» Required work:
A complete response lists each line of the data below that includes the word "logo".

» Supplied material:
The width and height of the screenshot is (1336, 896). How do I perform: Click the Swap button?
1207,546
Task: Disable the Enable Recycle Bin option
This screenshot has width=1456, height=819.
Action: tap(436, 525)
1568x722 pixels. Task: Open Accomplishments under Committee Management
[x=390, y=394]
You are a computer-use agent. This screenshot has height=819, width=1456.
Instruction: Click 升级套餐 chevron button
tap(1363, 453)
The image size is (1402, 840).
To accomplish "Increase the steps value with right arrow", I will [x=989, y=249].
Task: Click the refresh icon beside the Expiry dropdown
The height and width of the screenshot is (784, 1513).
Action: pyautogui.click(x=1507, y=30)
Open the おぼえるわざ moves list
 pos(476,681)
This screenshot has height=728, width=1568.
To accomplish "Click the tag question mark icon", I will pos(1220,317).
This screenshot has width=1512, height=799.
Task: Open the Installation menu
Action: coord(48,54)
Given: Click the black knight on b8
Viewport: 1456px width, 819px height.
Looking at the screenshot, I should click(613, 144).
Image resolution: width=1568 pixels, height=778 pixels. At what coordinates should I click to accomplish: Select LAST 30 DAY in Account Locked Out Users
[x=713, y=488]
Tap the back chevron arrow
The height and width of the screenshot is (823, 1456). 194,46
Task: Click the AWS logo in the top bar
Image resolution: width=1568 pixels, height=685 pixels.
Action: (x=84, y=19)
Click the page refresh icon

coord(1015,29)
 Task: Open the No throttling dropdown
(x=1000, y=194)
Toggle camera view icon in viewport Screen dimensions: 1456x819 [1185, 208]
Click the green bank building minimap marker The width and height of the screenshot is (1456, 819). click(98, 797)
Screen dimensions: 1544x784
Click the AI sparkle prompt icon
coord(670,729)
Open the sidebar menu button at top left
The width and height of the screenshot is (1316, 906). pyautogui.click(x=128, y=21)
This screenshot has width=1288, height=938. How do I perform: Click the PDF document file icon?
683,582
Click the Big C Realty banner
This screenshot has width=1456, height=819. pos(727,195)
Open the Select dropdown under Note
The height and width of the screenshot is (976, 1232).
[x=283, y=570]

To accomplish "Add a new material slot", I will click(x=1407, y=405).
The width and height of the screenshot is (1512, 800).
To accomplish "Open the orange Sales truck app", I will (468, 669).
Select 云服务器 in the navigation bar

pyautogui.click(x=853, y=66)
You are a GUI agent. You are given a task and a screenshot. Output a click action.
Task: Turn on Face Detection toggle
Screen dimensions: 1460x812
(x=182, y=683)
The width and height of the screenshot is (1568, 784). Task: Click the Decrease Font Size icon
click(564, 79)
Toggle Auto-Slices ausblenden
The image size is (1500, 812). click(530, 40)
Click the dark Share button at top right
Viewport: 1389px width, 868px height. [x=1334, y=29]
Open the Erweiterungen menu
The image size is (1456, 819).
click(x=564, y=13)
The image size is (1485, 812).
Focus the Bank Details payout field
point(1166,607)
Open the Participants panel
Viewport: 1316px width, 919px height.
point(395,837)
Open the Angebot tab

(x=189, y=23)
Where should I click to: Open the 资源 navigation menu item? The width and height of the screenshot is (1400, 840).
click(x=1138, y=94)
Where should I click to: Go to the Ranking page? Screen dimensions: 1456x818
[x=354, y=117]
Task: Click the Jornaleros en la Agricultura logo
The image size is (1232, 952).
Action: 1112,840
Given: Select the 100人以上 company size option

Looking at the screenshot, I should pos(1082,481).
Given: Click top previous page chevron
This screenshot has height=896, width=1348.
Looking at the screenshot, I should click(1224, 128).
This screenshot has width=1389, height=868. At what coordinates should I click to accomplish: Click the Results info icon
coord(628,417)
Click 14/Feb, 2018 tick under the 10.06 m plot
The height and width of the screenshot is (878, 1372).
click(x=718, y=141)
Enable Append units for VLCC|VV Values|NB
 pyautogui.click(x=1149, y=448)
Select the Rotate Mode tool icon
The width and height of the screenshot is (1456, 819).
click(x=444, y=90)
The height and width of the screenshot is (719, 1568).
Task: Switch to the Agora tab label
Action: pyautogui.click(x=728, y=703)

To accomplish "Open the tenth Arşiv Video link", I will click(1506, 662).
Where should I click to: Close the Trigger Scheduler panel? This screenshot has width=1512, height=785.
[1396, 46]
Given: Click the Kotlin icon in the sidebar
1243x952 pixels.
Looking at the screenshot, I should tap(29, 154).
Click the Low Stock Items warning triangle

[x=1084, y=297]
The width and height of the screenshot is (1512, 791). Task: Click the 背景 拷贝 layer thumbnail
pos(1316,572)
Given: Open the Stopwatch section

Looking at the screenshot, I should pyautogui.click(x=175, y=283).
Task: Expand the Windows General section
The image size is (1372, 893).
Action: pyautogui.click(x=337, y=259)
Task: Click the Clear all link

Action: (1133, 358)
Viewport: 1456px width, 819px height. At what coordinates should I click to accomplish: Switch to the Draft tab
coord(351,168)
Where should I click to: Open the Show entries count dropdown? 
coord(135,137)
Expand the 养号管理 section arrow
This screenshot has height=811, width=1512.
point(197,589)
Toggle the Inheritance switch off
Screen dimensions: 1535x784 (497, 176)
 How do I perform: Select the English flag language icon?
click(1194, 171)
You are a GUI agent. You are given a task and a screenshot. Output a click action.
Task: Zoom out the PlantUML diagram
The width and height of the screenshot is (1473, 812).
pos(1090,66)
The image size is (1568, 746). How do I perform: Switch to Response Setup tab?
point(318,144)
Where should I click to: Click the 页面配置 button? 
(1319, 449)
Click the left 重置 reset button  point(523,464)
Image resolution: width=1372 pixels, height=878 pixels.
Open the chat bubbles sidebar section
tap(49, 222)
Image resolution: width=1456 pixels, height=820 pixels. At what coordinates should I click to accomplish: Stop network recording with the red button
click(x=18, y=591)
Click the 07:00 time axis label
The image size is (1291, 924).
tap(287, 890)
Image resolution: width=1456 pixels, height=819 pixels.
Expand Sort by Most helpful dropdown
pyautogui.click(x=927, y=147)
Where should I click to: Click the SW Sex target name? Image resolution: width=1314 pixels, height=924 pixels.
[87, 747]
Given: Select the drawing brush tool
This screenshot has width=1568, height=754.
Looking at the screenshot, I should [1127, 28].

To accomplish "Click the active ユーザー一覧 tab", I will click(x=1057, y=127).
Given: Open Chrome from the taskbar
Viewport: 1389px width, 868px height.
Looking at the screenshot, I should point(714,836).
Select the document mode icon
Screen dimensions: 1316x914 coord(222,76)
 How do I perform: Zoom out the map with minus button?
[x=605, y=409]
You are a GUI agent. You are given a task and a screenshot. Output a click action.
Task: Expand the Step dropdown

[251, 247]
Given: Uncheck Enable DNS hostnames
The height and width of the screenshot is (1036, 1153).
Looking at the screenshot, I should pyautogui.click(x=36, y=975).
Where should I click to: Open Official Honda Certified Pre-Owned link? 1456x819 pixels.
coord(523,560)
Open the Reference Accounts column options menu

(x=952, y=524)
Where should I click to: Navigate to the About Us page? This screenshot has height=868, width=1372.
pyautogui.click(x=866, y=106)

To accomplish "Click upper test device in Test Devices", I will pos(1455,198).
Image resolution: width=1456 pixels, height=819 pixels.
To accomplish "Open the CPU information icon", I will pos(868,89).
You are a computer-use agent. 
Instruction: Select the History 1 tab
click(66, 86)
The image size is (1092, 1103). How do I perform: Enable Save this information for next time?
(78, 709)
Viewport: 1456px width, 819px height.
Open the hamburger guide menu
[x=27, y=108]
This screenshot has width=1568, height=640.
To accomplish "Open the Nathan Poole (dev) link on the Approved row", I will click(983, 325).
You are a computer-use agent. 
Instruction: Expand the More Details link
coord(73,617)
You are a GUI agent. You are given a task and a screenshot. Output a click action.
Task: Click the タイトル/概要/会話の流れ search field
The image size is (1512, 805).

» Problem solution:
Task: Click the AWS logo in the top bar
Task: Click the Jornaleros en la Agricultura logo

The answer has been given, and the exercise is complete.